II. TINJAUAN PUSTAKA 2.1 Pengertian Kawasan Permukiman Kumuh Kawasan pemukiman kumuh adalah lingkungan hunian yang kualitasnya sangat tidak layak huni, ciri-cirinya antara lain berada pada lahan yang tidak sesuai dengan peruntukan/tata ruang, kepadatan bangunan sangat tinggi dalam luasan yang sangat terbatas, rawan penyakit sosial dan penyakit lingkungan, serta kualitas bangunan yang sangat rendah, tidak terlayani prasarana lingkungan yang memadai dan membahayakan keberlangsungan kehidupan dan penghidupan penghuninya (Budiharjo: 1997).

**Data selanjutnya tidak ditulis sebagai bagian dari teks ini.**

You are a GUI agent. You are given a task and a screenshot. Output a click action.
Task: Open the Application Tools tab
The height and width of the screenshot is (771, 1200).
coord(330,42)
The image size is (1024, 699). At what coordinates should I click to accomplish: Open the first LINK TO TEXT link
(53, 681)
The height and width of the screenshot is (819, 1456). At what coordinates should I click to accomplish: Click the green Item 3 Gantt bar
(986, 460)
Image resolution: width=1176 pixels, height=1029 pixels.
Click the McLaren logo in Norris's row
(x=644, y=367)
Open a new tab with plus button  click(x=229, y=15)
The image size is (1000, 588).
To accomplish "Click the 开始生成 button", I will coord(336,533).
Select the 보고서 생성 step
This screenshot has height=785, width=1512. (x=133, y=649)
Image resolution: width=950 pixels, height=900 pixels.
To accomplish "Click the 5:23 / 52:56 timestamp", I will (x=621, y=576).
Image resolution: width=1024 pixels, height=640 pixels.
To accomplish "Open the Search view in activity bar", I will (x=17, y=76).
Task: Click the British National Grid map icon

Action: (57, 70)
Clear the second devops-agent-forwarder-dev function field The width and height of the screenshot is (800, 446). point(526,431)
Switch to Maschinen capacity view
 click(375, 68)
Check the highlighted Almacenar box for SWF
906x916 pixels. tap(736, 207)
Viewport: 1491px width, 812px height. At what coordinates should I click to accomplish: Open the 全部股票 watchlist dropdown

Di Indonesia, beberapa upaya perbaikan/peningkatan lingkungan permukiman kumuh telah dilaksanakan baik oleh pemerintah maupun oleh masyarakat lingkungan setempat. Menurut Jayadinata (1986:11) pelaksanaan penanganan masalah kualitas lingkungan kumuh ini sedemikian kompleks dan tidak hanya terbatas pada lingkup lingkungan permukiman itu sendiri, melainkan merupakan bagian yang tidak terpisahkan dari permasalahan kota, antar kota dan hubungan antara kota dan desa (urban-rural linkages): . 2.2 Dimensi Permukiman Kumuh Pada dasarnya suatu permukiman kumuh terdiri dari beberapa aspek penting, yaitu tanah/lahan, rumah/perumahan, komunitas, sarana dan prasarana dasar, yang terajut dalam suatu sistem sosial, sistem ekonomi dan budaya baik dalam suatu ekosistem lingkungan permukiman kumuh itu sendiri atau ekosistem kota. Oleh karena itu permukiman kumuh harus senantiasa dipandang secara utuh dan intégral dalam dimensi yang lebih luas. Beberapa dimensi permukiman
2
kumuh yang senantiasa harus mendapat perhatian serius (Suparno, 2006) adalah; Permasalahan lahan di perkotaan, Permasalahan prasarana dan sarana dasar, Permasalahan sosial ekonomi, Permasalahan sosial budaza, Permasalahan Tata Ruang Kota, Permasalahan Aksesibilitas. 2.3 Tipologi Permukiman Kumuh Berdasar pada kajian dan pengamatan di lapangan, secara umum lingkungan permukiman kumuh dapat diklasifikasikan menjadi 7 (tujuh) tipologi permukiman kumuh (Ditjen Perumahan dan Permukiman; 2002) yaitu; Permukiman kumuh nelayan, Permukiman kumuh dekat pusat kegiatan sosial ekonomi, Permukiman kumuh di pusat kota, Permukiman kumuh di pinggiran kota, Permukiman kumuh di daerah pasang surut, Permukiman kumuh di daerah rawan bencana, Permukiman kumuh di tepi sungai. 2.4 Teori Pendekatan Pembangunan Kumuh Pendekatan yang saat ini diadopsi dalam pelaksanaan peningkatan kualitas permukiman kumuh antara lain adalah locally based demand, pembangunan yang berkelanjutan dengan pendekatanTRIDAYA, kesetaraan gender, dan penataan ruang yang partisipatif. Sebagaimana telah diatur didalam Pasal 5 UU No. 4 tahun 1992 tentang Perumahan dan Permukiman, bahwa setiap warga negara mempunyai kewajiban dan tanggung jawab untuk berperan serta di dalam pembangunan perumahan dan permukiman dan pada Pasal 29 juga dinyatakan bahwa setiap warga negara mempunyai hak dan kesempatan yang sama dan seluas-luasnya untuk berperan di dalam pembangunan perumahan dan permukiman, pemberdayaan masyarakat dan para pelaku kunci lainnya di dalam penyelenggaraannya merupakan hal pokok yang harus dijalankan guna mewujudkan visi perumahan dan permukiman tersebut.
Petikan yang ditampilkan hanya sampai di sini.